As the full-scaled experiments for the crane structure is often expensive and scarce, performance prediction of which has been extensively relied on the use of computational models, most frequently the finite element models (FEM). The reliability assessment of a crane structure requires a significant amount of repeated function evaluations from its FEM. The probability of failure of engineering structures is usually quite small (Ditlevsen and Madsen 1996), in order to make a plausible estimation of which, the simulation-based approach generally requires a large number of evaluations of the limit state function. For MPP-based approaches (Der Kiureghian and Dakessian 1998; Jackson 1982) and numerical integration-based methods (Evans 1972; Xu and Rahman 2010), depending on the convergence rates and the problem dimensionality, they generally require not less than a few thousands runs. Each trial run of the limit state function requires calling the FEM in ANSYS, which may take several seconds or even longer. Therefore, application of these methods directly based on the FEM will be extremely time consuming and sometimes infeasible. To address this issue, surrogate models are used instead of the FEM for carrying out the uncertainty quantification process with better efficiency (Ender and Balestrini-Robinson 2015; Montgomery 2012). A surrogate model is simpler and faster representations of a computationally expensive simulation model, which is usually built by doing regression according to the input and output data from the simulation object. There are several types of surrogate models, the most commonly used are the polynomial response surface (PRS) model (Bucher and Bourgund 1990; Gunst et al. 2016; Box 2008), artificial neural network (ANN) model (Klopf 1988; Murata et al. 1994), Gaussian process model (Rasmussen 2006), and etc.

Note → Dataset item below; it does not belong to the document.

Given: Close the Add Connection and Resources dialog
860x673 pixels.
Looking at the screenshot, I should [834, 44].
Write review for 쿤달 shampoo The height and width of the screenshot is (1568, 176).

The extensive usage of computational models and surrogate models leads to another problem for structural reliability assessment, which is the validity of these models for conducting the analysis. Thus, it is important to not only validate a computational model against experimental data, but also assess the predictive capability of a surrogate model by using simulation data from high fidelity computational model in presence of input uncertainty. Model validation is the process for determining the degree to which a model is an accurate representation of the real world from the perspective of the intended use of the model (Oberkampf et al. 1998; Oberkampf et al. 2004; ASME 2006; Sornette et al. 2007). In order to assess how well the models represent the real physical structure, quantitative validation metrics need to be employed. Existing metrics for model validation are classified into four categories by Liu and Chen (2011), i.e., the hypothesis testing-based metric (Hills and Trucano 2001), frequentist’s metric (Oberkampf et al. 2004; Oberkampf and Barone 2006), Bayes factor (Rebba and Mahadevan 2006; Rebba et al. 2006), and area-based metric (Ferson and Oberkampf 2009; Ferson et al. 2008; Li et al. 2014). Among these four categories, the area-based metric has many desired features for a validation metric (Oberkampf et al. 2004; Liu et al. 2011). It directly measures the difference between the overall distribution of the model prediction and the empirical distribution of the observations. More importantly, the area metric can be further extended to u-pooling metric for models with dynamic or multiple responses by using probability integral transformation (PIT) (Li et al. 2014; Angus 1994; Li et al. 2016). This allows for incorporating data collected from multiple validation sites or response quantities into a single measure for assessing the overall model credibility.

Above all, most existing works for crane structure reliability mainly focus on developing the state of art approaches for estimating the reliability, but the importance of validation assessment for ensuring credibility of the models used for conducting the analysis is overlooked. Therefore, the aim of this paper is to develop a comprehensive framework for guiding the model validation and reliability assessment activities of container crane and complex engineering structures. In the remainder of this paper, a short introduction of the proposed framework that consists of three phases is presented in Section 2. Section 3 introduces the construction and validation of computational models for container crane structure in phase I. Section 4 involves the high and low fidelity reliability model of phase II. The final reliability assessment of phase III is provided in Section 5. The summary of conclusion of this work is given in Section 6.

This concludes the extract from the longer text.